[Start of section]
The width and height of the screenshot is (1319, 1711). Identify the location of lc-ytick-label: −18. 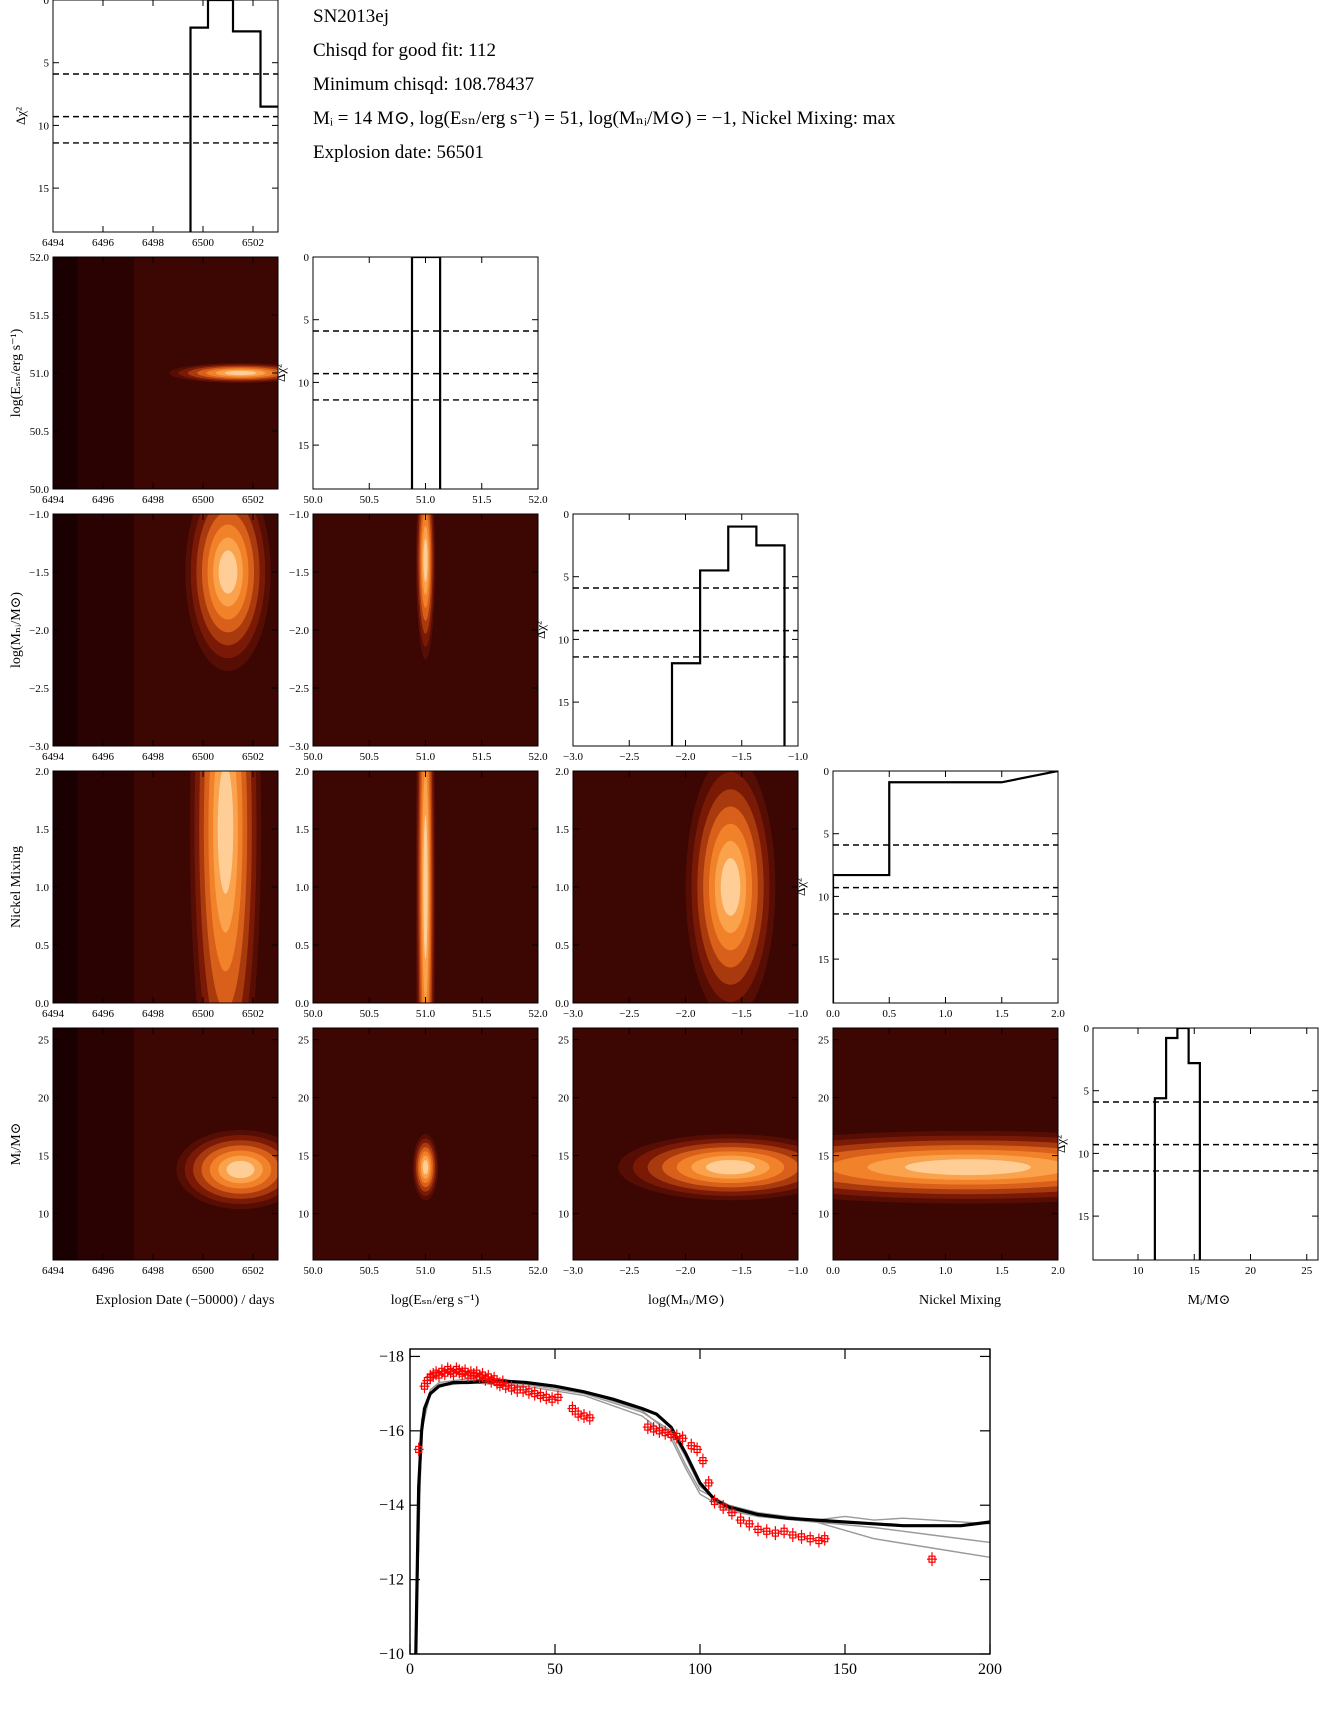
(392, 1356).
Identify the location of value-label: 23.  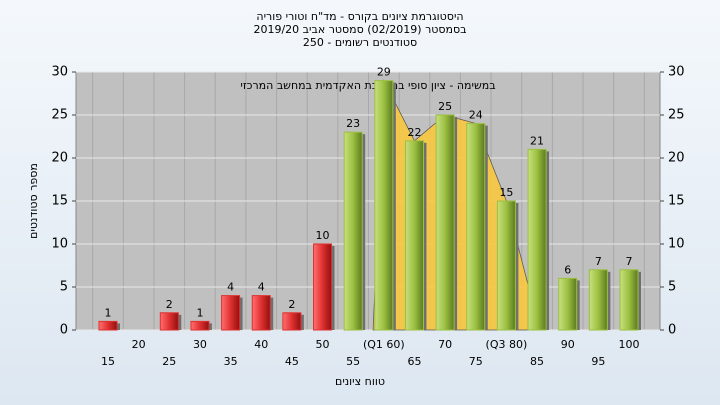
(353, 124).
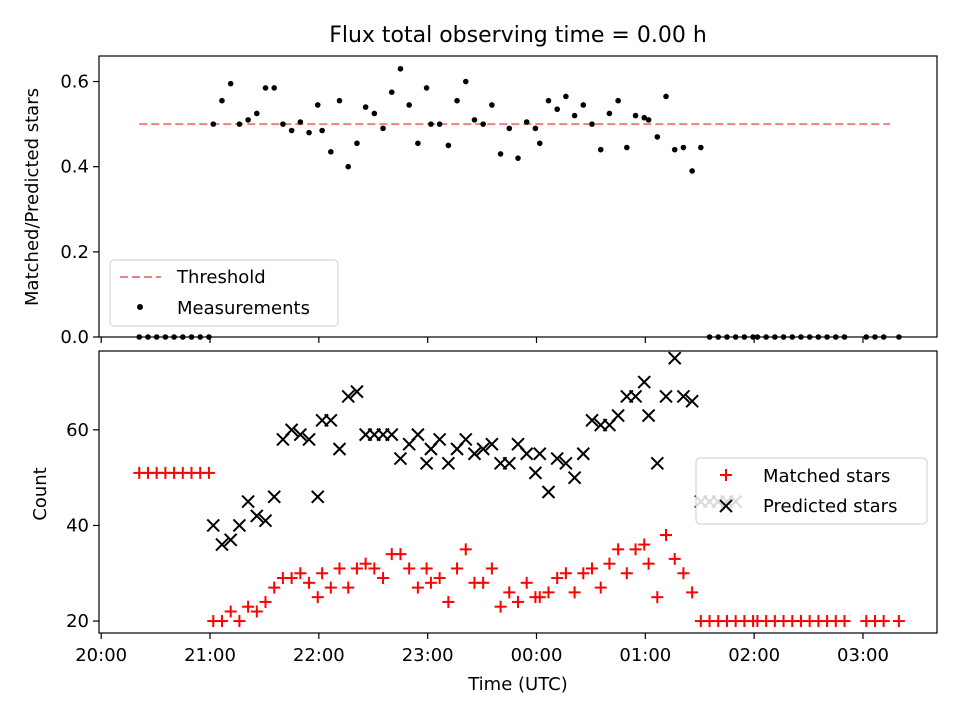 Image resolution: width=960 pixels, height=720 pixels. I want to click on top-y-tick-label: 0.4, so click(74, 168).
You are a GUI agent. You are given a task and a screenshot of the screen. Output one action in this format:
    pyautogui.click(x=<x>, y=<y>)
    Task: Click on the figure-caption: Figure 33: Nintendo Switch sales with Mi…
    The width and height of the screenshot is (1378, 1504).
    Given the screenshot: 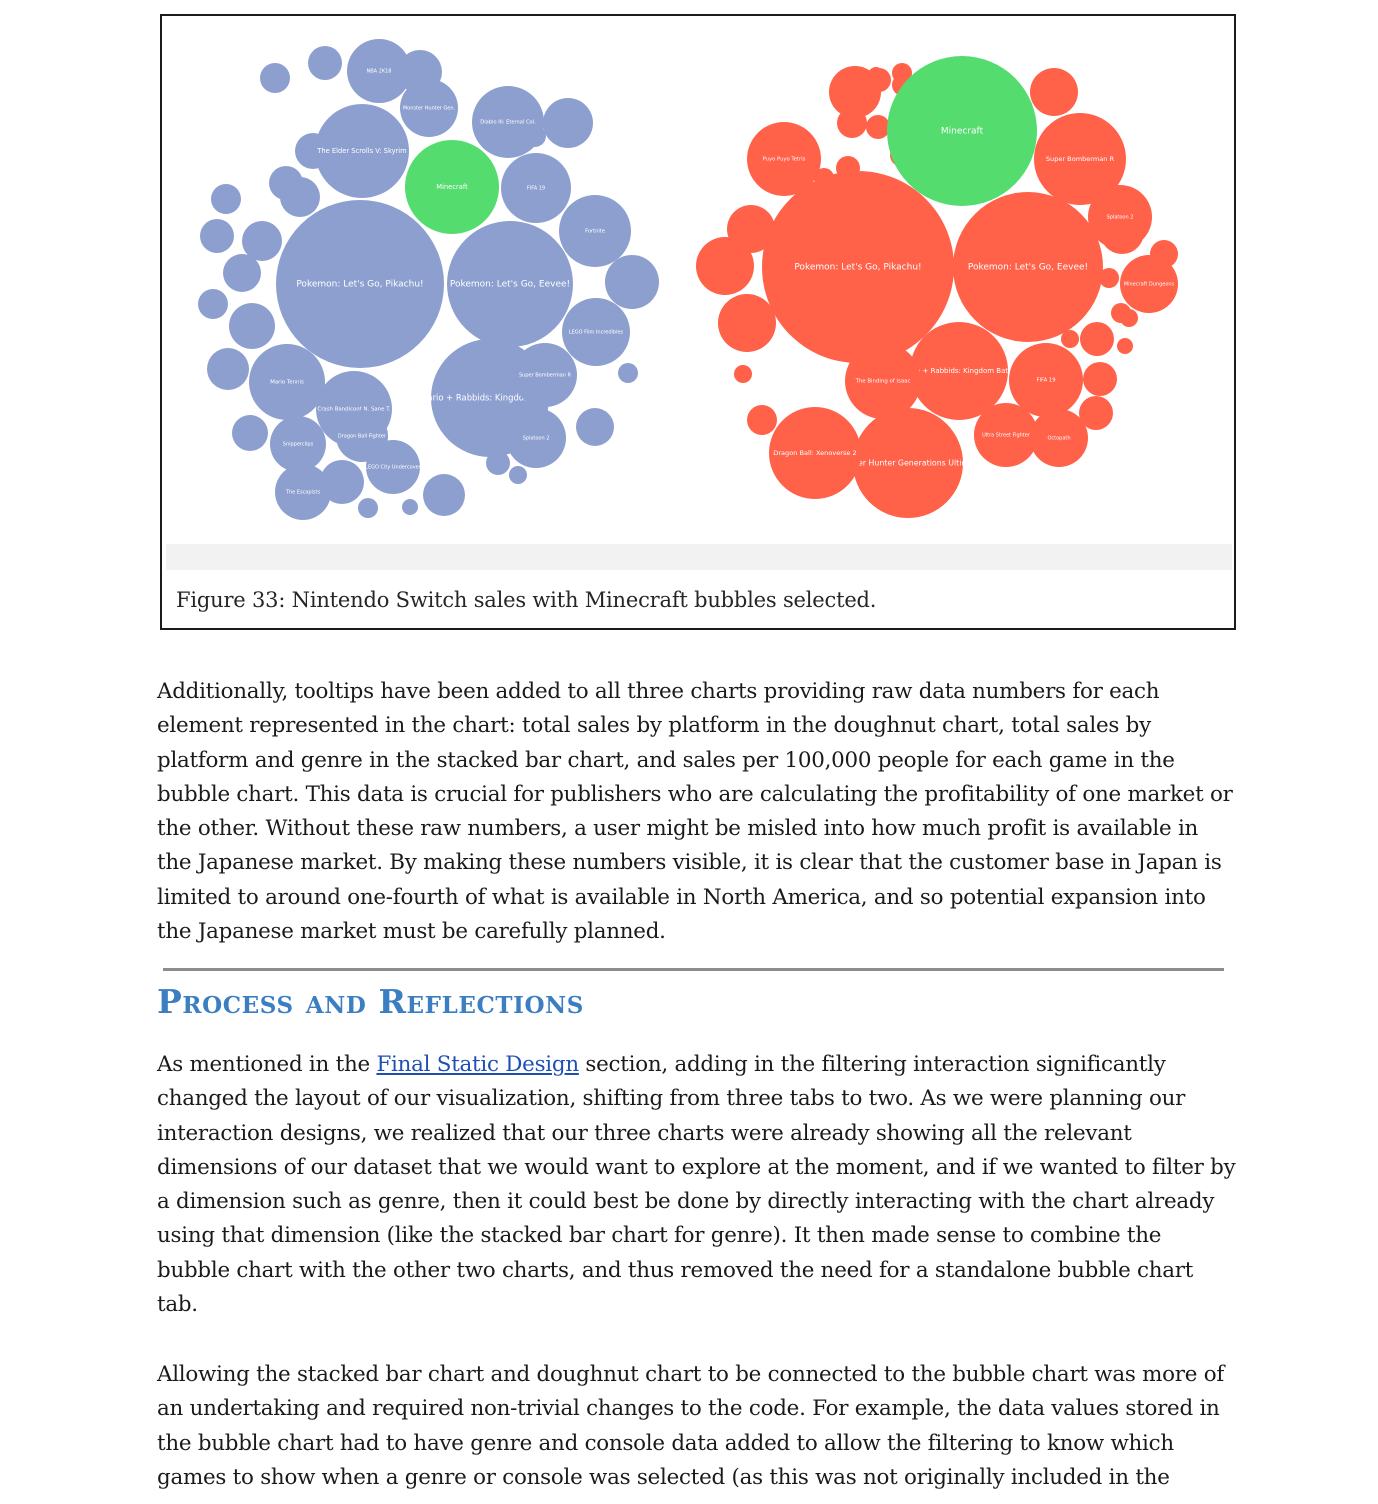 What is the action you would take?
    pyautogui.click(x=526, y=600)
[End of section]
[Aim of the task] Express the material from its first line through the line containing "Image resolution: width=960", inclusive, as a JSON list of strings, one string per line, with blank lines left out. Omit the pictures.

[Your solution]
[
  "The width and height of the screenshot is (1319, 1711). Identify the location of lc-ytick-label: −18. ",
  "(392, 1356).",
  "Identify the location of value-label: 23.  ",
  "(353, 124).",
  " Image resolution: width=960 pixels, height=720 pixels. I want to click on top-y-tick-label: 0.4, so click(74, 168)."
]